Public domain, via Wikimedia Commons

What’s compulsive about writing is that your words can affect the world and the pieces stories need to be good are universally the same, yet adaptable to all individual personalities, even lazy ones, just not those easily prone to embarrassment.

The sexiest, most breathtaking chocolate-cake-level gift a writer can receive is motivation. There may be medical reasons behind your obsessive interest in Victorian England; you’ve recently finished an entire encyclopedia of jazz in two sittings, stifling back tears when Coltrane died; gardening is your life and it worries your family: surely it doesn’t, but that’s the passion-driven material you will hone with care and without self-doubt.

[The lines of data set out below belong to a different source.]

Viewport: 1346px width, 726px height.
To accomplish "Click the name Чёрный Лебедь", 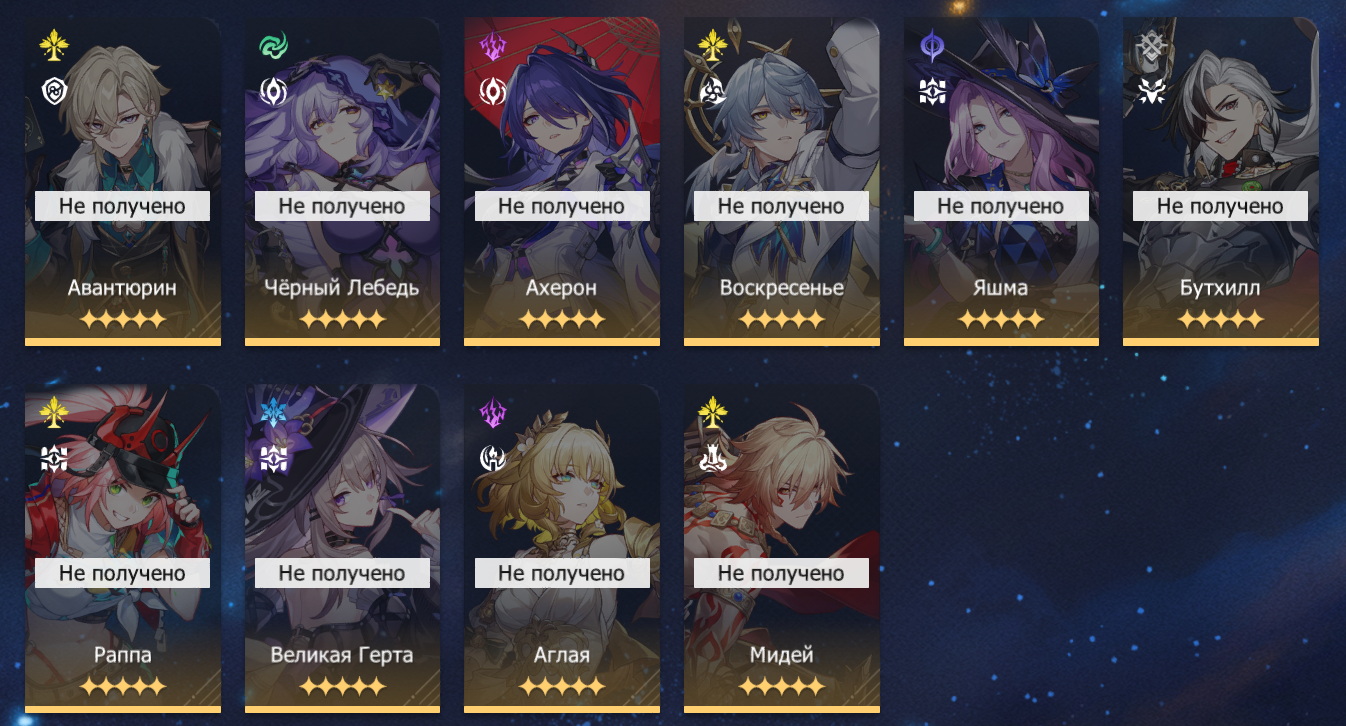I will pos(342,288).
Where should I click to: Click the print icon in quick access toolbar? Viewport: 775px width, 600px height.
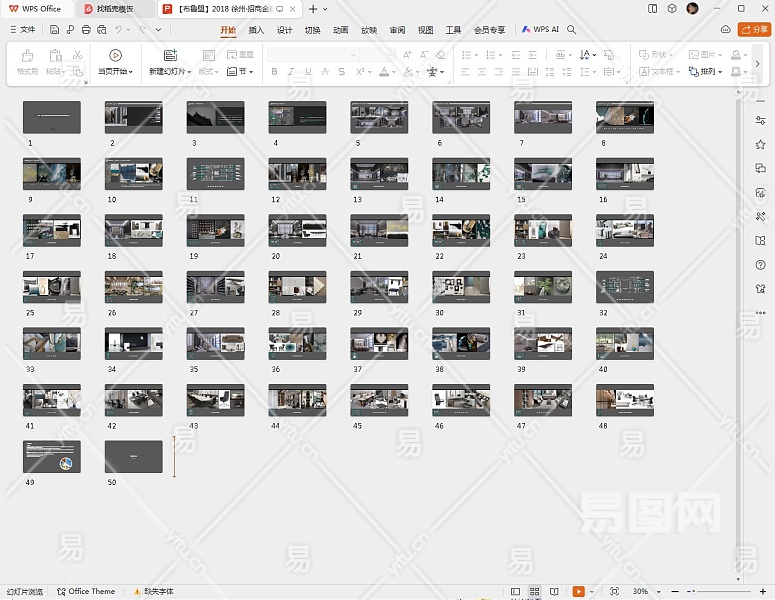coord(86,30)
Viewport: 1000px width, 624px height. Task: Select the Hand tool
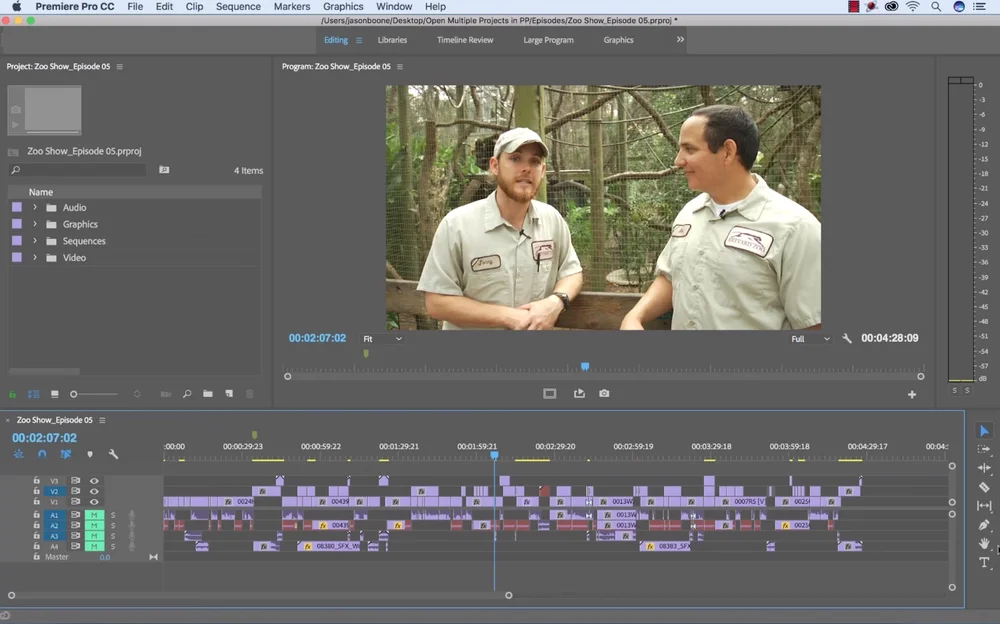point(984,544)
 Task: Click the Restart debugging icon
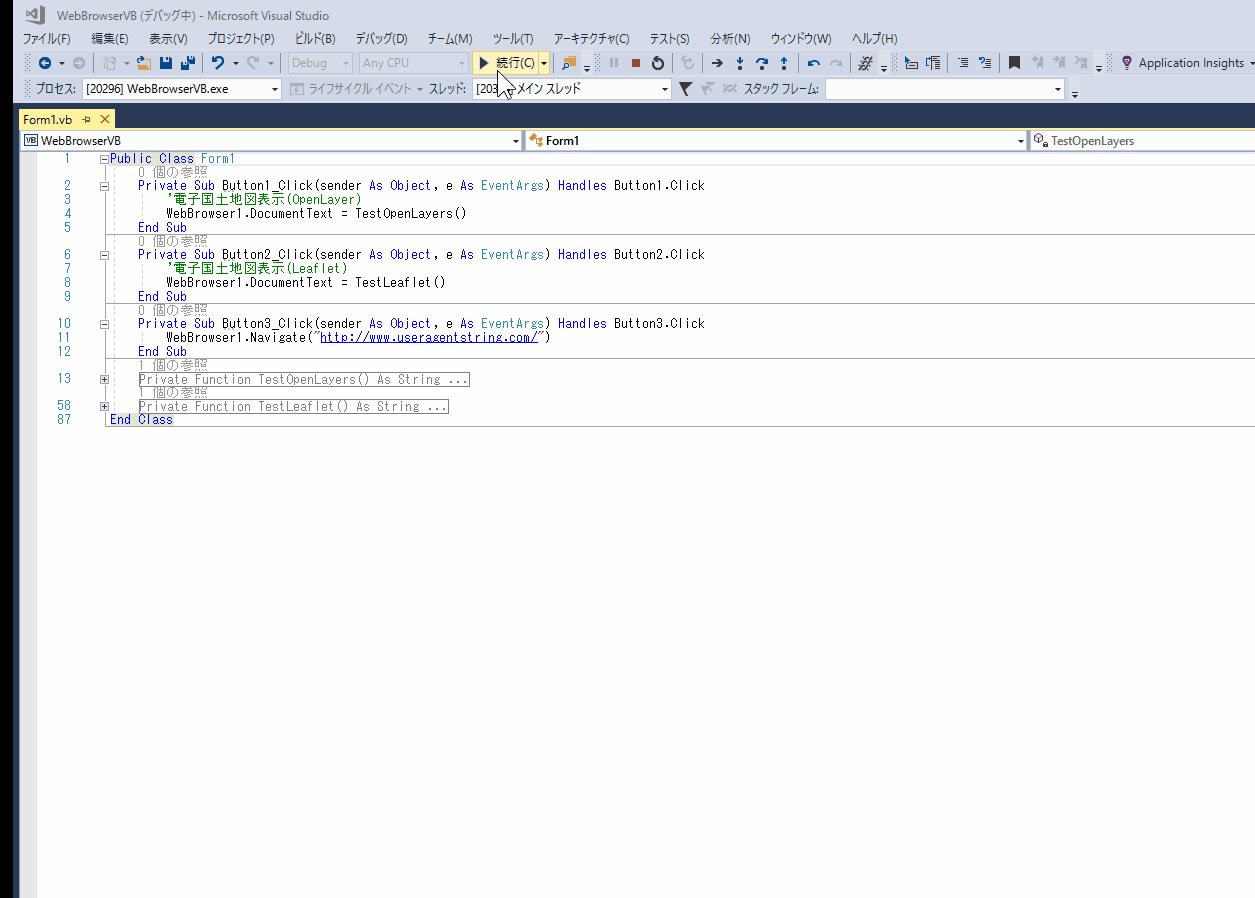point(657,63)
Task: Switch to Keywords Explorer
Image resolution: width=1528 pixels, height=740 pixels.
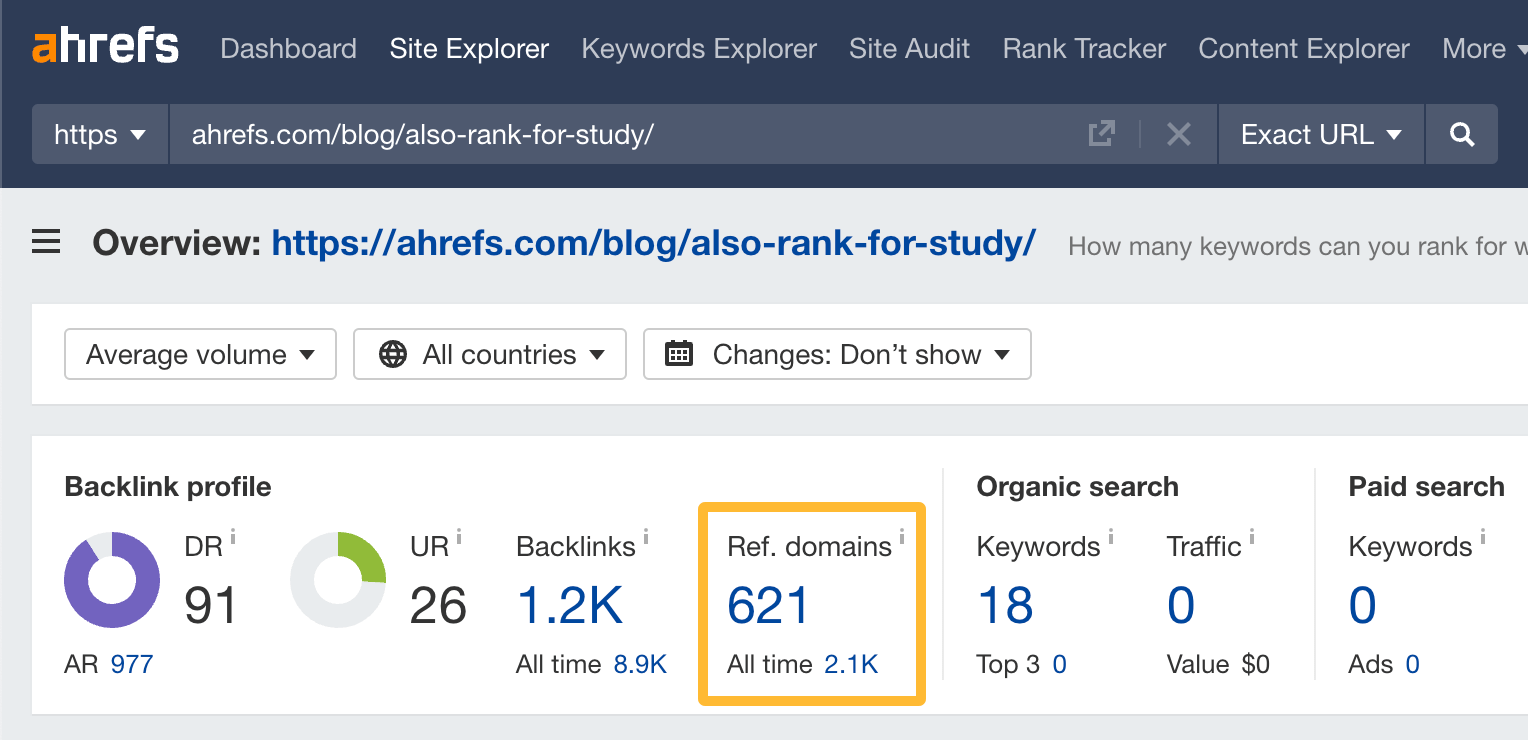Action: (698, 48)
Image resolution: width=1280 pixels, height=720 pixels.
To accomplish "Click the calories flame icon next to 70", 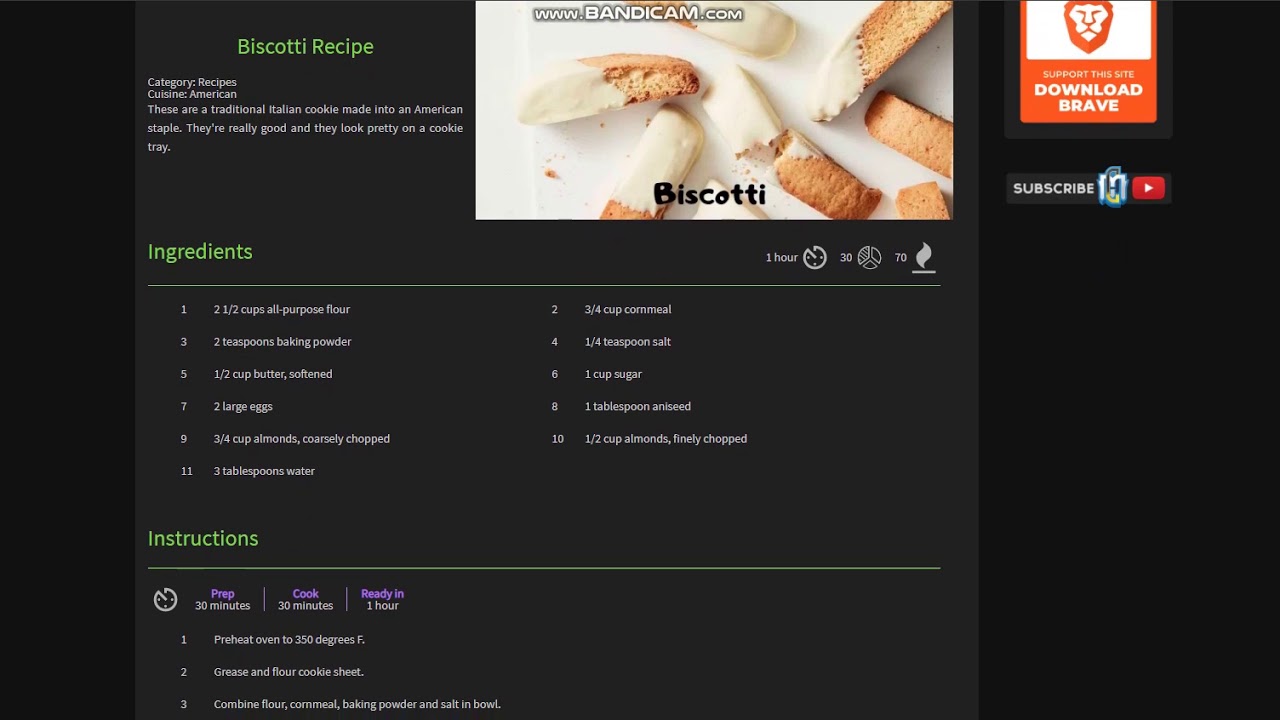I will pyautogui.click(x=924, y=257).
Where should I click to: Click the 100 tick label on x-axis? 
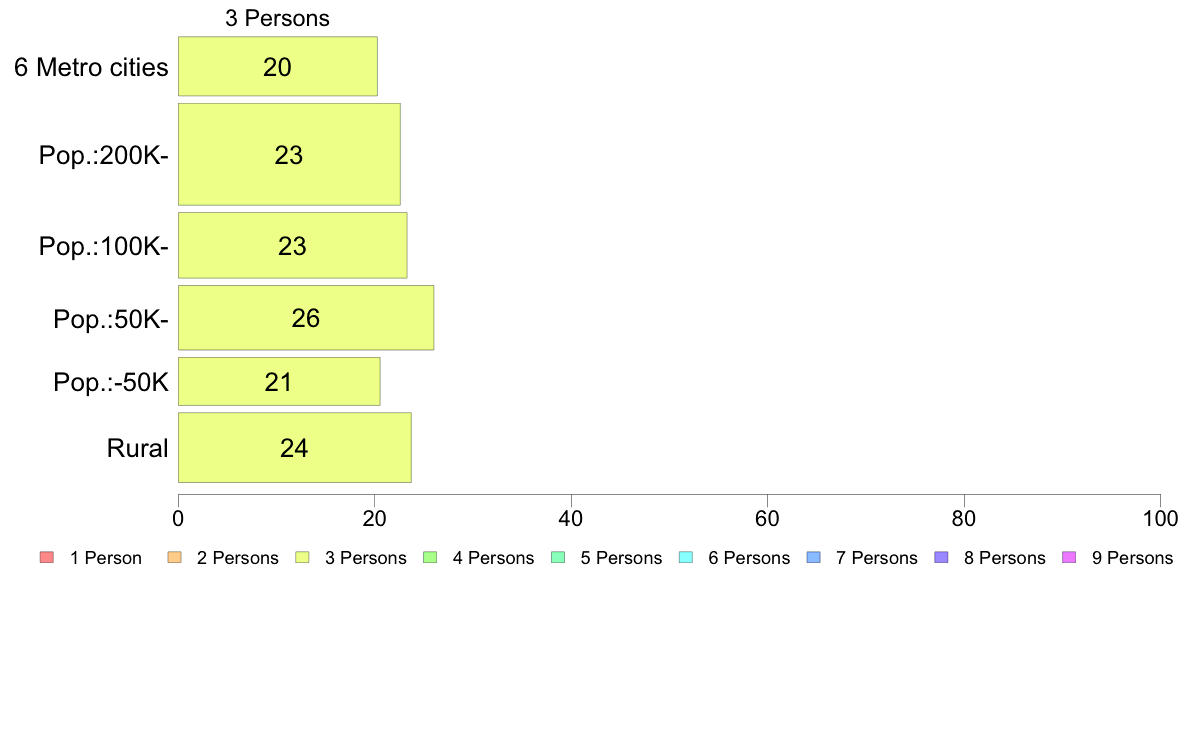click(x=1160, y=518)
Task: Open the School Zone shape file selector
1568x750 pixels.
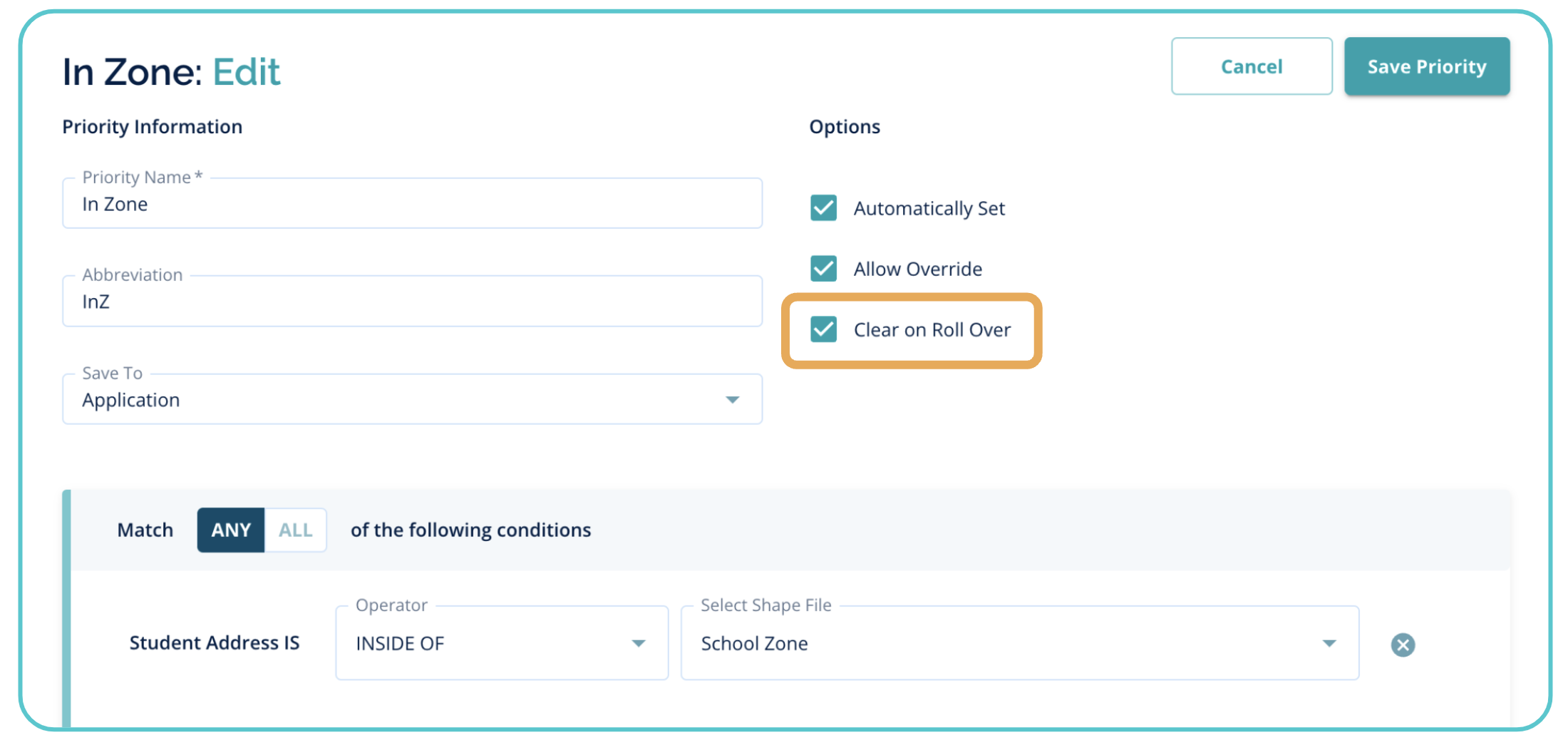Action: click(x=1018, y=644)
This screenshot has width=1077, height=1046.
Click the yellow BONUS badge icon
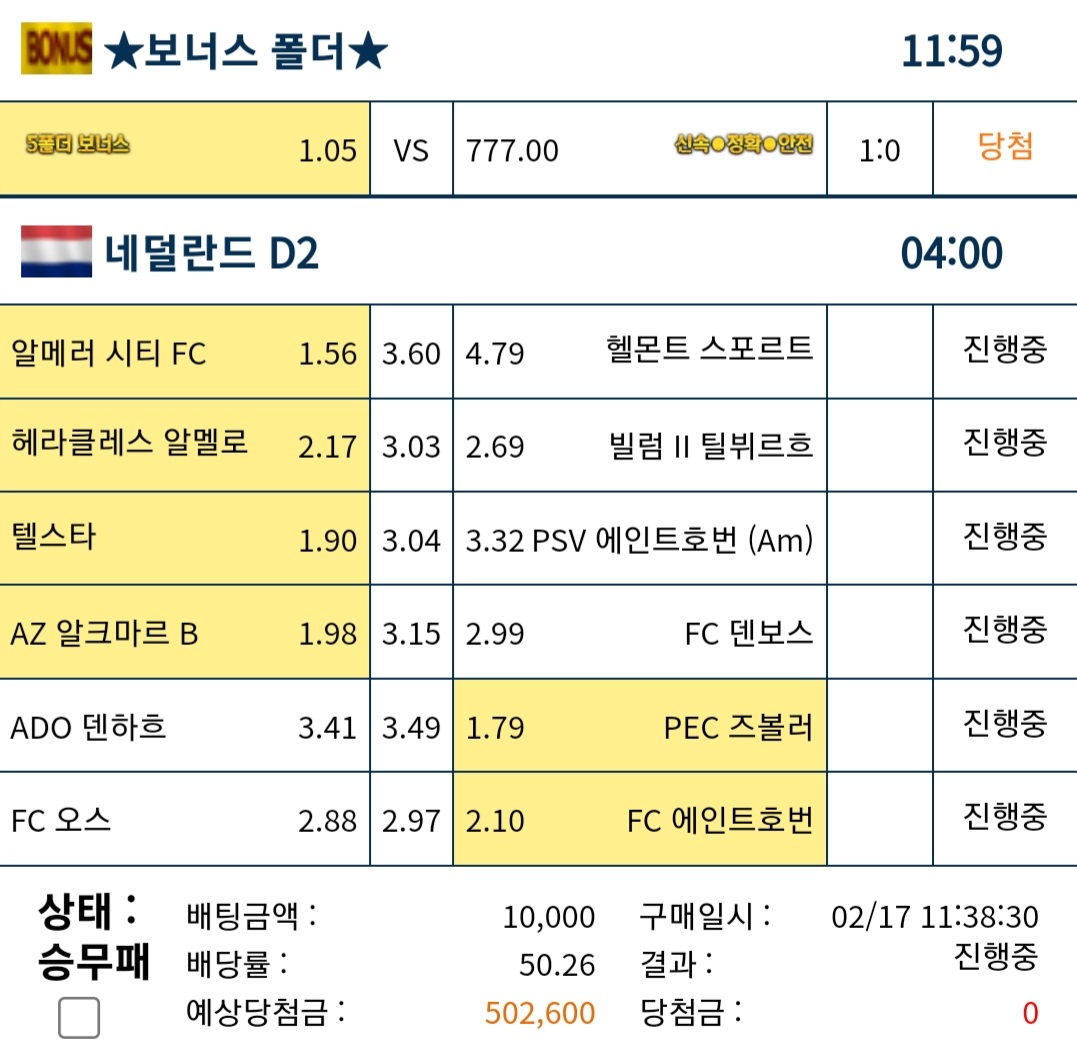(56, 49)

I’d be interested in reading gardening fiction. Flower personification could be charming. No? Says you.

It’s fun to think of readers as a shifting soup of expectations, because trying to please every drop is impossible and  inadvisable. Imagine a friend or a fresh acquaintance telling you he likes “all music;” now imagine turning into him. Taste works by exclusion. You don’t like everything, so don’t spend valuable typeathons trying to make everyone like you. Yourself included.

I am not saying write things you don’t like. I’m saying allow yourself to write badly about things you really, really like. Transferring perfection onto a computer screen is more evacuation than careful assembly,

More murder and miracle resuscitation than nip, stitch, done,

Which is OK considering the mental image is still there to be your model in the aftermath.

When putting darlings into words, the careful get left behind: spew, cross out and redo.